Cassina Gambrel Was Missing
- First edition cover
- Author: William Watkins
- Illustrator: James Richardson (cover photo)
- Cover artist: Montague Ferry Design, NYC
- Language: English
- Genre: Novel
- Publisher: Lynx Publishing Company
- Publication date: 1999
- Publication place: United States
- Media type: Print (hardcover)
- Pages: 192 pp
- ISBN: 0-9668965-0-5

= Cassina Gambrel Was Missing =

1999 novel by William Watkins

Cassina Gambrel Was Missing is a 1999 novel by William Watkins.

== Plot ==
Set against turbulent events in Memphis, Tennessee in the late 1970s, the novel concerns a young, white, college student named Jackson Taylor who befriends an older black woman named Cassina Gambrel. As the protagonist's fortune and world expands, Cassina's narrows.

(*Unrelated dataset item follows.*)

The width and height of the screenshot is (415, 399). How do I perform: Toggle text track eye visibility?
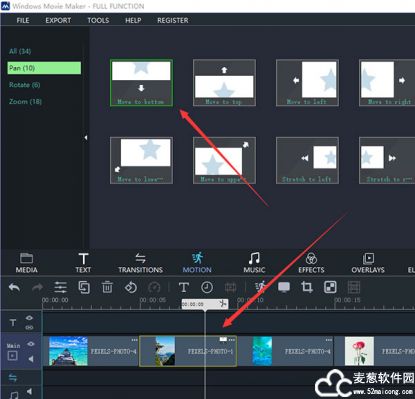29,318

Years later, Jackson begins a search for his former friend and the book takes on a cynical tone, bordering on bitterness, while the story unfolds through a series of revealing flashbacks.

== Reception and characteristics ==
The novel has been described as part coming-of-age story and part comedy of manners and garnered praise for the author's ability to draw keen characterizations with few words and to juggle a non-linear narrative with skill.